Jumat, 27 September 2013

RADAR KEDIRI, SIMBOL JURNALISTIK KARESIDENAN KEDIRI

Hari Kamis, tanggal 27 Juni 2013, menjadi hari yang tak pernah terlupakan. Saya bersama teman-teman Mahasiswa UNP Kediri Prodi PBSI Tingkat 4 melakukan kunjungan ke kantor Radar Kediri yang terletak di Desa Mutih, Kecamatan Gampengrejo, Kab. Kediri. Rombongan kami berkumpul di kampus II UNP Kediri pukul 15.00, kemudian berangkat bersama-sama menuju kantor Radar Kediri sekitar pukul 15.30. Rombongan kami berjumlah 45 mahasiswa dari berbagai kelas.
            Setiba di kantor Radar Kediri, kami langsung disambut hangat oleh para turis asing yang berasal dari berbagai negara, antar lain Australia, Thailand, dan Singapura. Mereka baru saja mengunjungi Radar Kediri untuk melakukan penelitian tentang kebudayaan dan kesenian Indonesia. Kami juga sempat bercengkerama dengan mereka, meskipun kami menggunakan Bahasa Inggris yang kacau. Saya sangat terkejut ketika saya mengucapkan “welcome”, ada turis yang malah berkata “selamat datang, sugeng rawuh”. Sontak saya dan teman-teman tertawa terbahak-bahak.
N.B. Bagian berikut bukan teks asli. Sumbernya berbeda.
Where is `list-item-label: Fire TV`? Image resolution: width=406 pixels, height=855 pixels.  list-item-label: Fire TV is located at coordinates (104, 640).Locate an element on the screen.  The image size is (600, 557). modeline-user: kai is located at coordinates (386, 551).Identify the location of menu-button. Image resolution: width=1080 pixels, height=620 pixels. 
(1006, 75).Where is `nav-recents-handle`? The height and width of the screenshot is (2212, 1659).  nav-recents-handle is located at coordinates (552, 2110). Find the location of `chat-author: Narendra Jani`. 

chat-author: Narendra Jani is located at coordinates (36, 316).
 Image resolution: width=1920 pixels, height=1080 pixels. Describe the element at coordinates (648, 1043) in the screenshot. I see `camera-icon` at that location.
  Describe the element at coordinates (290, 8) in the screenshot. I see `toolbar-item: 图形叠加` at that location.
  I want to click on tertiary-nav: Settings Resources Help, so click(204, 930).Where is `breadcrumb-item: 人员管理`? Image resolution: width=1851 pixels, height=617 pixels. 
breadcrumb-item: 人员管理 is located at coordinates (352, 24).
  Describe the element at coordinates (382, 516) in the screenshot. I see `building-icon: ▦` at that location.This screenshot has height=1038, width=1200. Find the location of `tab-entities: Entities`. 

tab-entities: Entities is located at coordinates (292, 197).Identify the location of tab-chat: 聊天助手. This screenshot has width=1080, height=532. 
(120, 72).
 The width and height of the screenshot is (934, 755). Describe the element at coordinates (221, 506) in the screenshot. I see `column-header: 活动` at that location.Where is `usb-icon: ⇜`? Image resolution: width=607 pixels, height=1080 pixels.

            Setelah sekitar 30 menit kami menunggu di luar, akhirnya rombongan kami dipersilakan masuk menuju sebuah ruangan di lantai II. Ruangan itu ber AC, ada meja dan kursi pertemuan, layar proyektor, dan media audio visual. Selang 10 menit kemudian, Bapak Subardi Agan menyampaikan sambutan dan ucapan terima kasih kepada pihak Radar Kediri yang telah memberikan izin kepada para mahasiswa UNP setiap tahun untuk berkunjung ke Radar Kediri.
            Dilanjutkan dengan pemaparan seputar Radar Kediri dan media massa cetak yang disampaikan oleh C.O. Radar Kediri, Bapak Tauhid. Beliau menjelaskan sejarah media massa cetak dari zaman sebelum masehi hingga berkembang seperti sekarang ini. Dari penjelasan Beliau, kami mengetahui bahwa Radar Kediri merupakan termasuk group Jawa Pos yang berdiri sejak tahun 1999. Ada beberapa teman yang mengajukan pertanyaan tentang materi yang telah disampaikan.
            Materi selanjutnya disampaikan oleh Bapak Haris. Beliau menjelaskan detail proses dan tahapan pembuatan surat kabar Radar kediri setiap harinya. Tahapan pertama dimulai dari pencarian berita oleh para wartawan dan sumber berita yang lainnya, dilanjutkan pengumpulan berita di kantor Radar Kediri. Mulai pukul 17.00, kesibukan kru Radar Kediri semakin meningkat, yang puncaknya sekitar pukul 18.00, yaitu mengedit berita per halaman, per kolom, hingga menjadi sebuah surat kabar Radar Kediri yang biasanya terdiri dari 8 halaman. Berita yang sudah tertatat rapi itu selanjutnya dibawa ke daerah Nganjuk pada pukul 23.00 untuk dicetak menjadi 23.000 eksemplar.
            Setelah penyampaian materi, kami dipersilakan untuk menuju ke ruangan redaksi. Di ruangan itu, kami diberikan kesempatan untuk melihat langsung proses penyusunan surat kabar oleh para kru Radar Kediri. Ditengah kesibukannya, mereka masih sempat menyambut kami, menyapa kami dengan ramah, dan menjawab berbagai pertanyaan yang kami ajukan, meskipun dengan tetap sambil bekerja. Saya membayangkan aktifitas sesibuk ini dilakukan mereka setiap hari, tanpa ada liburnya, sangat menantang.
            Setelah puas di ruang redaksi, akhirnya kami pamit untuk pulang. Sebelum pulang, kami sholat jama’ah maghrib dulu di musholla Radar Kediri. Meskipun badan terasa lelah, namun kami sangat senang, karena mendapatkan wawasan, pengalaman, dan pengetahuan baru yang kami peroleh dari kunjungan ke Radar Kediri ini. Semoga saja lain waktu saya bisa berkunjung lagi ke Radar Kediri hingga tengah malam, supaya bisa melihat secara langsung proses mesin cetak dalam mencetak 23.000 eksemplar koran Radar Kediri. Sekian.